### EXERCISE AIM
Print all the entries verbatim.

### Pixel coordinate grounding data
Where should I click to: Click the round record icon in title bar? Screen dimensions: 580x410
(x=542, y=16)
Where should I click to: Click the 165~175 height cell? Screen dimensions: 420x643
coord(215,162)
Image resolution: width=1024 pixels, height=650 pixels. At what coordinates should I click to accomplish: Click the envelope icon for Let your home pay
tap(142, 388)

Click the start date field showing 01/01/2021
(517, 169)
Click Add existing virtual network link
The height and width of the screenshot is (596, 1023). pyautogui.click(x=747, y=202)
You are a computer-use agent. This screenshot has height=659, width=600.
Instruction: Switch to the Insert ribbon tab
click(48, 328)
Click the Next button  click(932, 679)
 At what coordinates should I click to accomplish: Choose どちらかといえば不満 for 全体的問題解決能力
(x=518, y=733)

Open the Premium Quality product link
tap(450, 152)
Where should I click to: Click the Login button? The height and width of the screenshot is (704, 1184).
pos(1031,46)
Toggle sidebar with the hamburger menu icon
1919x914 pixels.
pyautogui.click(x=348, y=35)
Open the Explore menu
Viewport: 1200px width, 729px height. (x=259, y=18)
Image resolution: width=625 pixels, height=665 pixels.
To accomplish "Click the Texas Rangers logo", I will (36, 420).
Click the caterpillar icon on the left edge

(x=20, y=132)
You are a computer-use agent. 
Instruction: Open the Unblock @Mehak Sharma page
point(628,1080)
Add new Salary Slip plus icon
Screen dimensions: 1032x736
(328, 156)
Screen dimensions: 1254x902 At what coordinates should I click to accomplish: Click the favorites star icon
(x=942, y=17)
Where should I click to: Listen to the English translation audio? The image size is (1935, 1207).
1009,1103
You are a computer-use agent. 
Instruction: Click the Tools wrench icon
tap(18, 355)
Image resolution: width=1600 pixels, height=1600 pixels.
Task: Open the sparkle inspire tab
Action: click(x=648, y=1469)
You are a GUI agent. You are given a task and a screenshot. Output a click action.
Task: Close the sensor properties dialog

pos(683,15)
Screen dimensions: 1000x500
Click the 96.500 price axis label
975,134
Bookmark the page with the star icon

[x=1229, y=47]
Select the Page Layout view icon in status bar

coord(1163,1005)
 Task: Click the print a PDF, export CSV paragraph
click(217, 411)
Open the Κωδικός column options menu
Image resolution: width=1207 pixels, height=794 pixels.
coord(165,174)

### WRITTEN ANSWER
Where should I click to: Click the round record icon in title bar? Screen dimensions: 580x410
(x=542, y=16)
Where should I click to: Click the 165~175 height cell? Screen dimensions: 420x643
coord(215,162)
Image resolution: width=1024 pixels, height=650 pixels. At what coordinates should I click to accomplish: Click the envelope icon for Let your home pay
tap(142, 388)

Click the start date field showing 01/01/2021
(517, 169)
Click Add existing virtual network link
The height and width of the screenshot is (596, 1023). pyautogui.click(x=747, y=202)
You are a computer-use agent. This screenshot has height=659, width=600.
Instruction: Switch to the Insert ribbon tab
click(48, 328)
Click the Next button  click(932, 679)
 At what coordinates should I click to accomplish: Choose どちらかといえば不満 for 全体的問題解決能力
(x=518, y=733)

Open the Premium Quality product link
tap(450, 152)
Where should I click to: Click the Login button? The height and width of the screenshot is (704, 1184).
pos(1031,46)
Toggle sidebar with the hamburger menu icon
1919x914 pixels.
pyautogui.click(x=348, y=35)
Open the Explore menu
Viewport: 1200px width, 729px height. (x=259, y=18)
Image resolution: width=625 pixels, height=665 pixels.
To accomplish "Click the Texas Rangers logo", I will (36, 420).
Click the caterpillar icon on the left edge

(x=20, y=132)
You are a computer-use agent. 
Instruction: Open the Unblock @Mehak Sharma page
point(628,1080)
Add new Salary Slip plus icon
Screen dimensions: 1032x736
(328, 156)
Screen dimensions: 1254x902 At what coordinates should I click to accomplish: Click the favorites star icon
(x=942, y=17)
Where should I click to: Listen to the English translation audio? The image size is (1935, 1207).
1009,1103
You are a computer-use agent. 
Instruction: Click the Tools wrench icon
tap(18, 355)
Image resolution: width=1600 pixels, height=1600 pixels.
Task: Open the sparkle inspire tab
Action: click(x=648, y=1469)
You are a GUI agent. You are given a task and a screenshot. Output a click action.
Task: Close the sensor properties dialog

pos(683,15)
Screen dimensions: 1000x500
Click the 96.500 price axis label
975,134
Bookmark the page with the star icon

[x=1229, y=47]
Select the Page Layout view icon in status bar

coord(1163,1005)
 Task: Click the print a PDF, export CSV paragraph
click(217, 411)
Open the Κωδικός column options menu
Image resolution: width=1207 pixels, height=794 pixels.
coord(165,174)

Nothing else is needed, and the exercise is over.